Kritik utama adalah masih terbatasnya implementasi instrumen inovatif di negara berkembang, baik karena keterbatasan kapasitas, regulasi, maupun political will. Selain itu, terlalu banyak ketergantungan pada donor dan lembaga internasional dapat mengancam kemandirian dan keberlanjutan kerja sama. Indonesia dan negara berkembang lain harus mulai berani berinovasi, memperkuat institusi, dan membangun ekosistem pendanaan yang adaptif dan kolaboratif.

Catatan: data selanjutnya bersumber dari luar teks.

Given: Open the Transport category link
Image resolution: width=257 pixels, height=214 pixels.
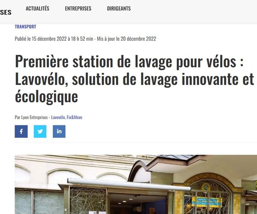Looking at the screenshot, I should click(x=25, y=27).
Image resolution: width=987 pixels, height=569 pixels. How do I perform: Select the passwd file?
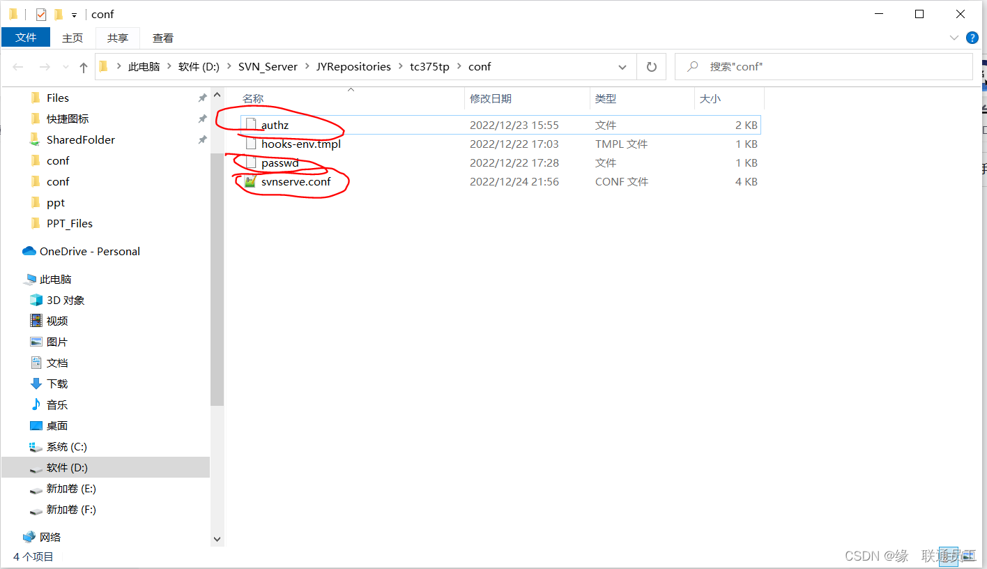[x=280, y=162]
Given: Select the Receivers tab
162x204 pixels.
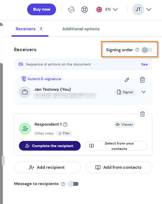Looking at the screenshot, I should [x=30, y=29].
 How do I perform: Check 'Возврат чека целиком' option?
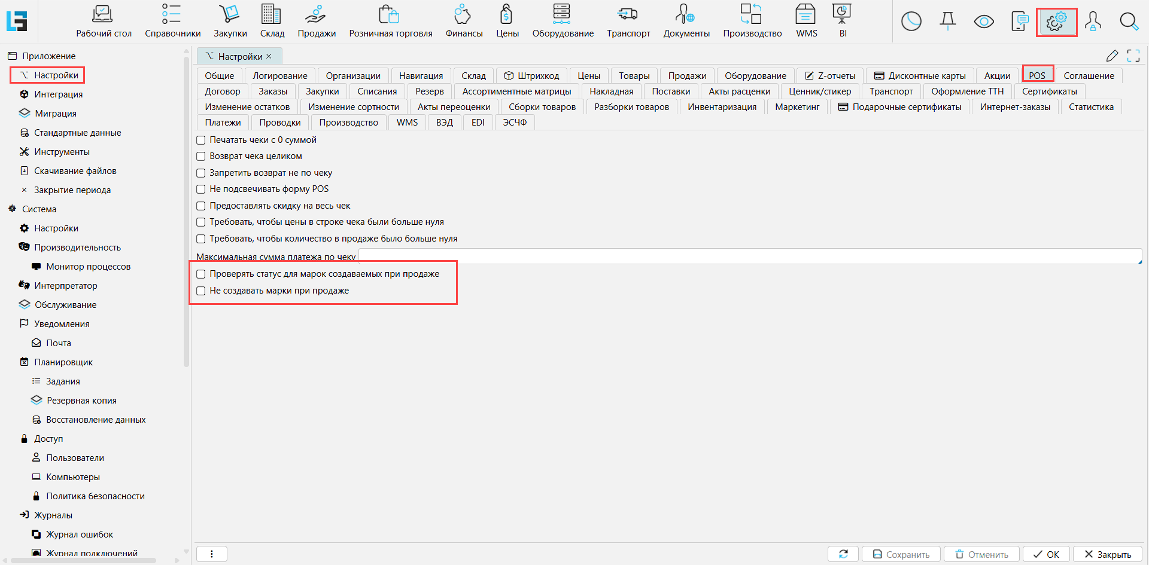tap(201, 157)
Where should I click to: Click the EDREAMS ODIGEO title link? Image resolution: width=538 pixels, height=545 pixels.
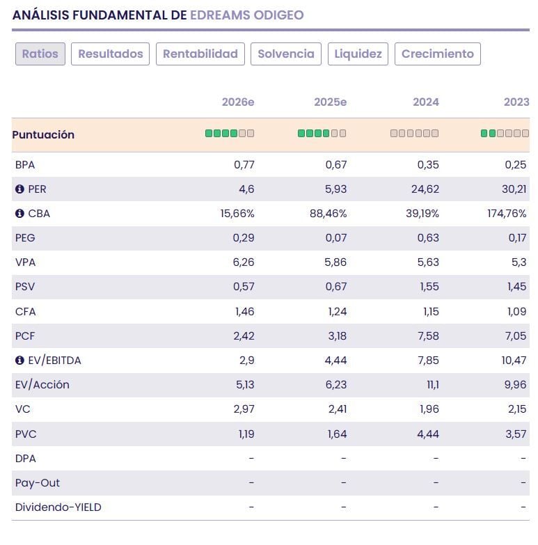tap(247, 15)
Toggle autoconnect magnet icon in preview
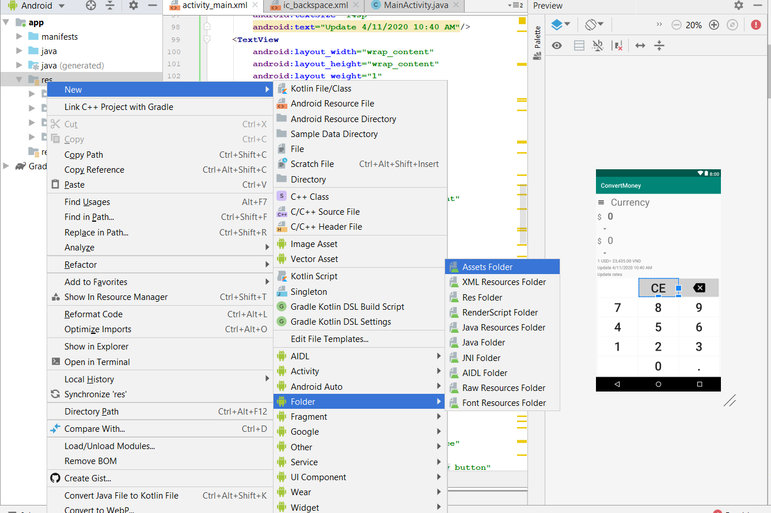Screen dimensions: 771x513 [x=598, y=45]
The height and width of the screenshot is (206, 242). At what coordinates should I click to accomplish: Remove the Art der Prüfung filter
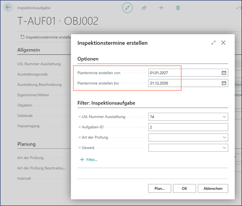pyautogui.click(x=80, y=137)
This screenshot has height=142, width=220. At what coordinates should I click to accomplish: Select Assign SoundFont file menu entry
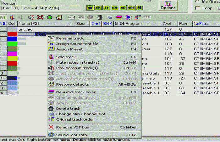coord(77,44)
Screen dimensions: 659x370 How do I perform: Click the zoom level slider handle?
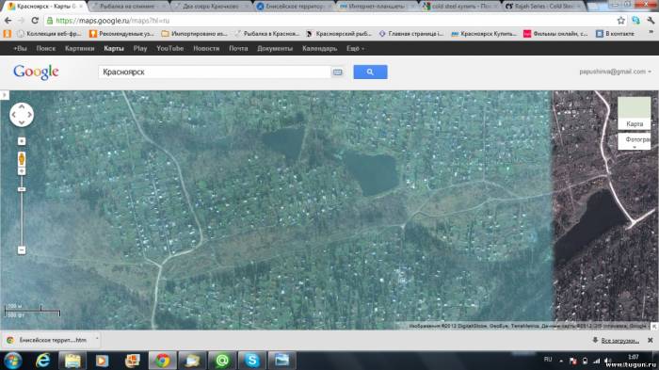click(x=22, y=189)
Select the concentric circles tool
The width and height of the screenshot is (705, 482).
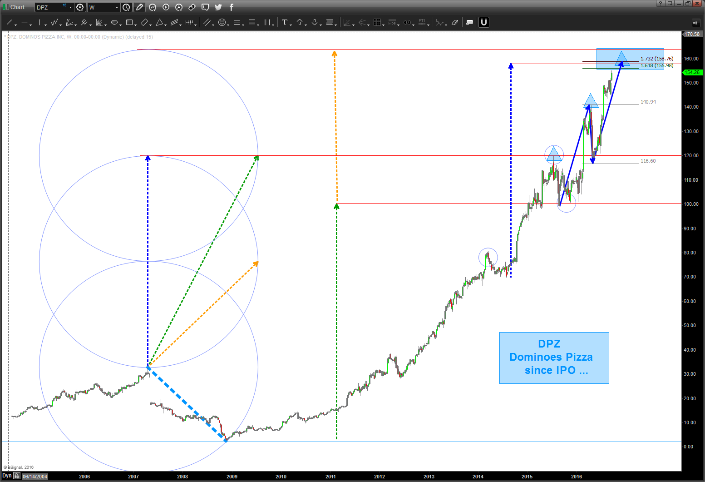point(222,22)
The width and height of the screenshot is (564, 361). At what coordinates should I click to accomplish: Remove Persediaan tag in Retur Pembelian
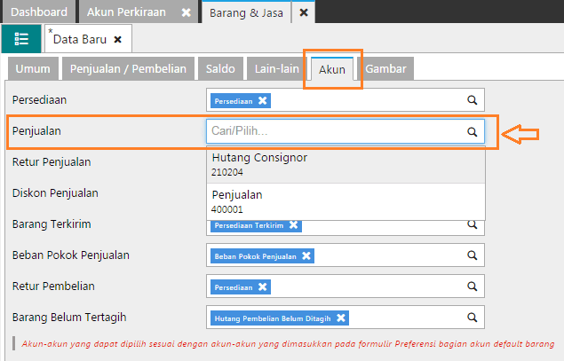pyautogui.click(x=263, y=287)
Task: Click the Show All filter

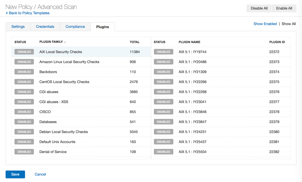Action: coord(289,24)
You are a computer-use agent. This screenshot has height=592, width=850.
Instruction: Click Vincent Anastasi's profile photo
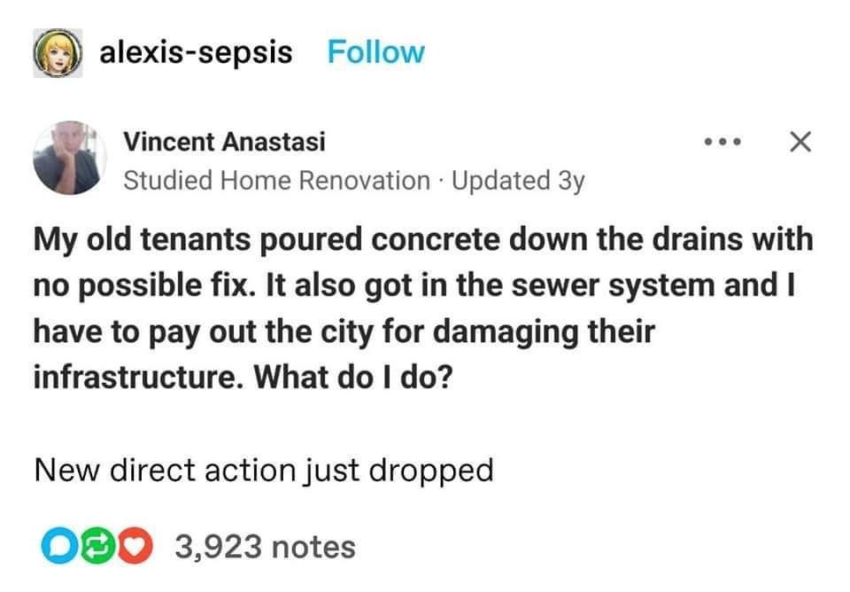tap(67, 158)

Kesimpulan: Menuju Ekosistem Pendanaan Air Lintas Batas yang Tangguh
Pendanaan kerja sama air lintas batas bukan sekadar soal mencari dana, tetapi juga membangun kepercayaan, institusi, dan ekosistem kolaborasi lintas negara. Dengan memadukan dana publik, privat, dan inovasi keuangan, serta memperkuat tata kelola dan komunikasi manfaat, negara-negara dapat mengoptimalkan potensi air lintas batas untuk pembangunan berkelanjutan, ketahanan iklim, dan perdamaian kawasan.
Indonesia dapat mengambil pelajaran berharga dari studi kasus global, mulai dari reformasi kontribusi anggota, inovasi blended finance, hingga penguatan institusi dan digitalisasi. Investasi pada data, teknologi, dan kolaborasi lintas sektor adalah kunci untuk membangun masa depan pengelolaan air lintas batas yang lebih resilien dan inklusif.
Sumber
United Nations Economic Commission for Europe (UNECE). (2021). Funding and Financing of Transboundary Water Cooperation and Basin Development. ECE/MP.WAT/61.